Lavender by Half Waif
By Sophie Minello
Lavender. The smell fills a room, it bring a calmness, it coaxes a certain kind of peace. This is exactly what Half Waif’s new album does, though confusingly through the themes of endings, turmoil, and struggles. The album, fittingly entitled Lavender, was released on April 27. The title connects to frontwoman Nandi Rose Plunkett’s grandmother, since Plunkett remembers her burning lavender whenever she visited.
Somehow, the idea of burning lavender to bring about a tranquil smell is a perfect description of what this album feels like. The album touches upon the struggles of constantly traveling while life rushes by, the loss of loved ones, the current state of our country, and other dark topics. Half Waif wraps up these topics in a blanket of otherworldly and electronic sounds. Though heartbreaking, the album holds a sense of beauty. It fills a room with it’s dark tones and heavy lyrics.

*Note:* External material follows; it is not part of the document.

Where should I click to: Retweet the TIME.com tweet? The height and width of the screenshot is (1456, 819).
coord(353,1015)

Each song shifts slowly and transforms as it moves along. This is seen in the way “Lavender Burning” slowly reaches out its hand to you with the opening lyrics of “Staring out into the shifting darkness / trying to give a name to the place where my heart is.” It showcases a strange feeling, where things unconnected are drawn together by a magnetic force. The album is tied to the core of the earth, yet it reaches towards the cosmos.

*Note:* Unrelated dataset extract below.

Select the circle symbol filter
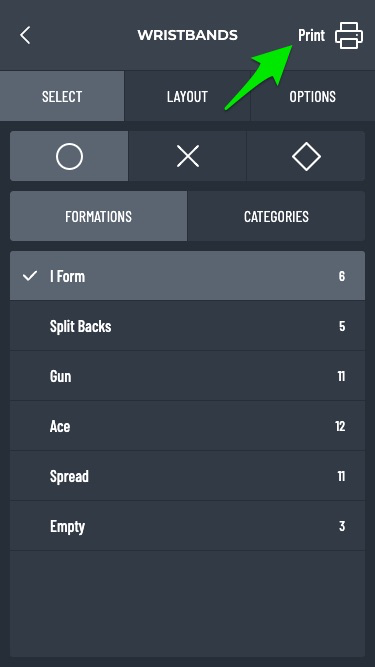This screenshot has height=667, width=375. (69, 156)

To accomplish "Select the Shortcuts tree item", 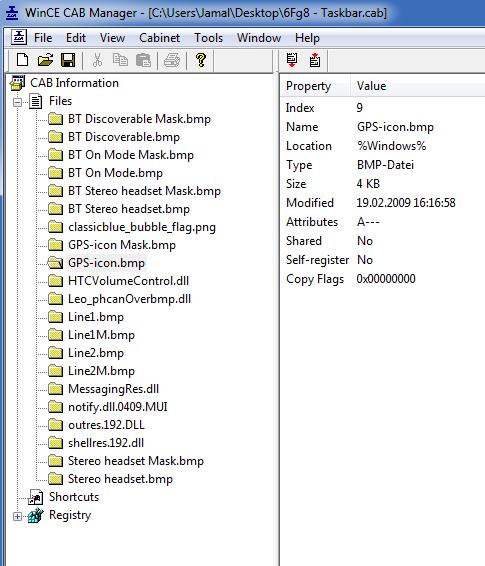I will (74, 497).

It seems that the only way to explain this album is by connecting things that don’t naturally connect. For instance, “Leveler” is about Plunkett losing her grandmother. The word illustrate the loss, but the sounds echo through a tunnel that reaches through space and time. The reach continues throughout the whole album, with songs like “Solid 2 Void” and “Torches.” These songs connect to the current state of our country, as “Solid 2 Void” begins with the words “I’ve had enough of this apocalypse.” Plunkett understands, and I think we’ve all had enough of it.
However, through it all, Lavender reminds us that there is beauty in chaos and hardship. It’s an album you can crawl into when you’re feeling particularly hopeless, and it reminds you that there’s something deeper than what’s on the surface. That through this apocalypse, at least we have beautiful music like the masterpieces that live in Lavender.
Listen to Lavender here.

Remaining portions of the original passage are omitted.